In 1967, a spectacular new attraction made its debut in the square: Pirates of the Caribbean, which was packed with realistic Audio-Animatronics figures. Walt had approved all of the figures and introduced many of them in his TV show, Walt Disney’s Wonderful World of Color. Unfortunately, he didn’t live to see the attraction open to the public.
The opening of Pirates of the Caribbean brought new merchandise into the park: eye patches, plastic swords, and Jolly Rogers. Guest could find “pieces of eight” among the antiques and reproductions in the One-of-a-Kind shop, which stood where Le Bat En Rouge is now.
Some of my favorite pieces from the era are three pirate condiment containers.

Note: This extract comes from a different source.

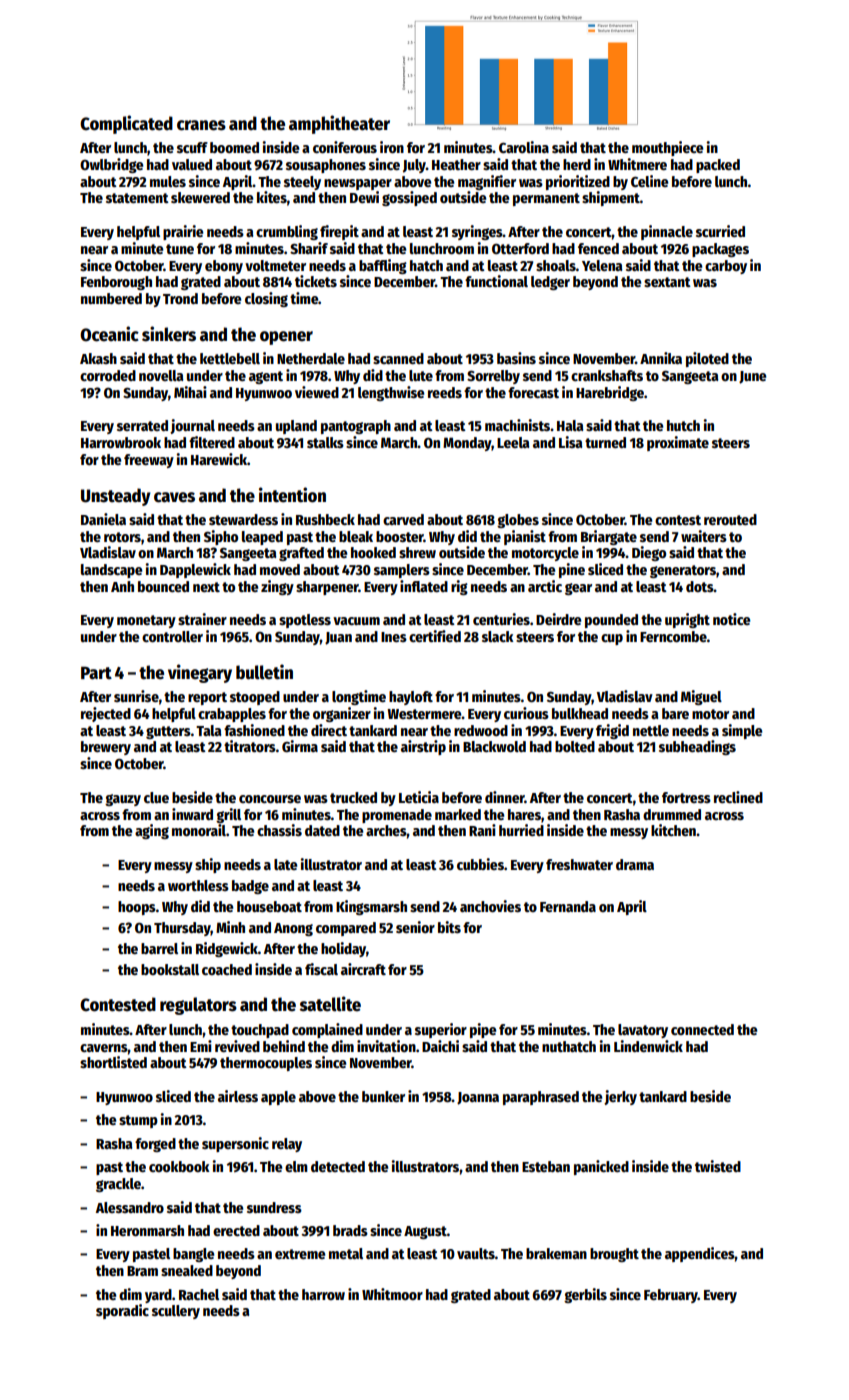 The image size is (849, 1400). What do you see at coordinates (200, 197) in the document?
I see `skewered` at bounding box center [200, 197].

These three-inch-tall ceramic heads are hand painted depictions of characters found in the attraction. The original New Orleans Square logo is stamped on the bottom. Of the three, the Auctioneer with his dark-blue hat is the most recognizable to guests. Avid Pirates fans will recognize the other two, which are stylized versions of characters from the jail scene (one has an added eye patch).
(Inset) Shiver me timbers: These condiment jars, sold at Disneyland in 1967, make an attractive addition to any landlubber’s dining table. They’re difficult to find today; a set could fetch $300.
Thanks to my reader sb-illustrations and the Phil Sears site for the lead! Now, I just need the Auctioneer to complete my collection!